Pemerintah, P3MI, Employment Agency, maupun pengguna jasa wajib memahami bahwa perubahan cara mendidik kompetensi dan penanganan terhadap PMI kini harus mengalami perubahan. Karena penempatan PMI sekarang ini mulai diisi oleh generasi ke-3 dan ke-4 terhitung dari dimulainya penempatan PMI ke luar negeri lebih dari 45 tahun yang lalu. Di lapangan kami melihat kenyataan bahwa generasi sekarang ini memiliki kehidupan ekonomi yang jauh lebih baik dibandingkan dengan generasi pertama dan kedua saat mereka merantau bekerja ke luar negeri. Generasi sekarang jauh lebih “manja” dan tidak “tahan banting” secara mental. Apabila generasi saat ini tidak terdidik secara kompeten dengan mental yang benar, maka walau penempatan PMI diisi oleh insan atau generasi yang berpendidikan lebih tinggi dari sebelumnya, maka angka kegagalan dalam bekerja di luar negeri akan meningkat dibandingkan beberapa generasi yang lalu. Karena itu, wajib semua pihak yang terkait dapat duduk bersama mencarikan formula yang tepat untuk perubahan kurikulum yang dibutuhkan dari generasi ke generasi.
Semoga harapan, kritikan dan masukan yang ada pada tulisan ini dapat membuka cara pandang kita yang mungkin sebelumnya kurang paham akan penempatan PMI menjadi lebih paham lagi. Dengan harapan bahwa penempatan PMI akan menjadi lebih baik lagi ke depannya dengan memberikan “win-win solution” untuk semua pihak yang terkait, khususnya terhadap PMI yang harus kita pandang bukan lagi sebagai komoditas, namun sebagai sesama anak Bangsa Indonesia yang wajib kita bantu dan didik secara kompeten, baik mental, moral serta integritasnya.

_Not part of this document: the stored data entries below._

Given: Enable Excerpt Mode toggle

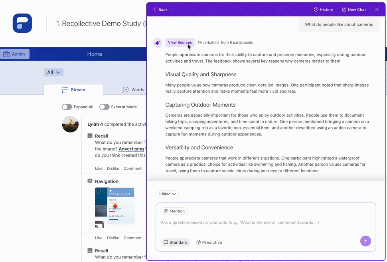Looking at the screenshot, I should point(104,107).
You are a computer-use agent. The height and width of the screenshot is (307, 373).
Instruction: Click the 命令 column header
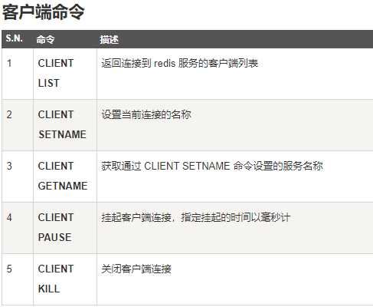(x=45, y=39)
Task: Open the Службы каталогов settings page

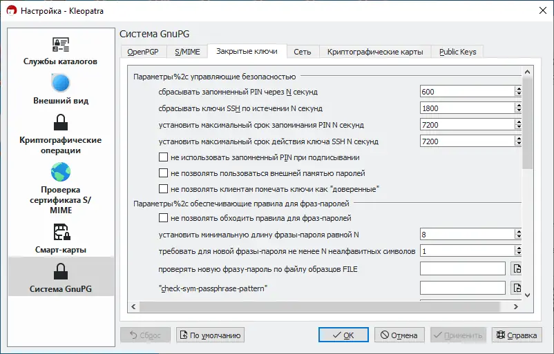Action: (x=61, y=46)
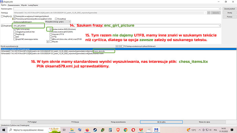Image resolution: width=237 pixels, height=133 pixels.
Task: Open Firefox from the taskbar
Action: pyautogui.click(x=87, y=130)
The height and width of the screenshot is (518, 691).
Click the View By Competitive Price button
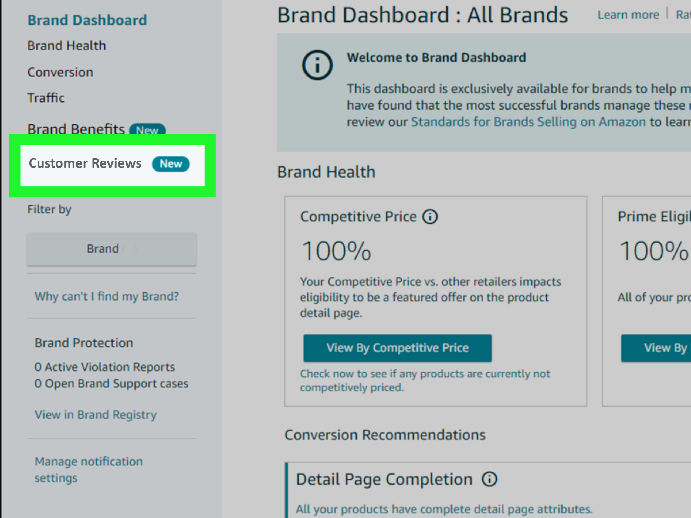[397, 348]
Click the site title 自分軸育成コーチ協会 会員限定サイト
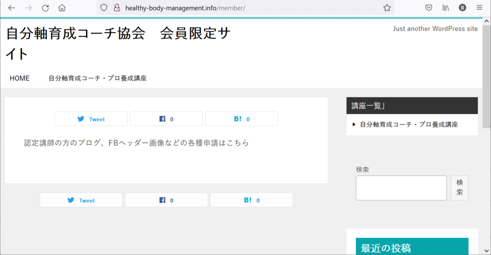This screenshot has height=255, width=491. pyautogui.click(x=118, y=44)
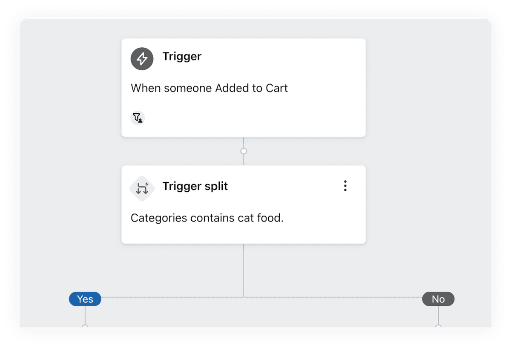Image resolution: width=511 pixels, height=348 pixels.
Task: Open the "When someone Added to Cart" condition
Action: (209, 88)
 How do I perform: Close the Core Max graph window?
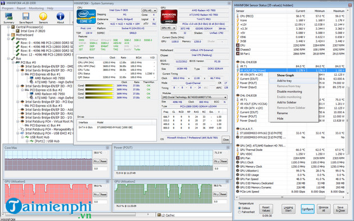tap(107, 148)
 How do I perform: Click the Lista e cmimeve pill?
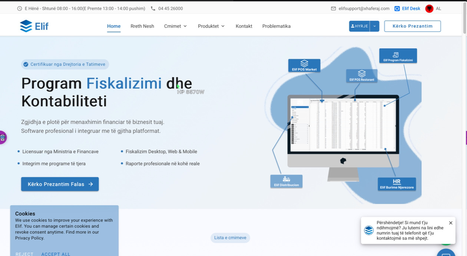(230, 238)
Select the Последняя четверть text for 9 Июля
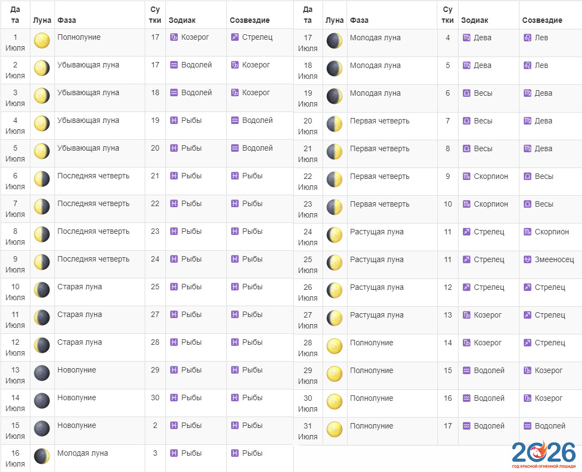582x472 pixels. 94,259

Dengan harapan akan menjadi modal bagi mereka saat memutuskan untuk kembali berkarya di Tanah Air atau bila mereka memutuskan untuk tetap tinggal di tanah rantau. Sangat mulia tugas P3MI yang dilakukan dengan benar, karena hal ini pasti akan sangat membantu pemerintah, selain memutus tali rantai pengangguran, juga membantu dalam perputaran roda perekonomian negara kita melalui pengiriman devisa oleh PMI ke Tanah Air. (***)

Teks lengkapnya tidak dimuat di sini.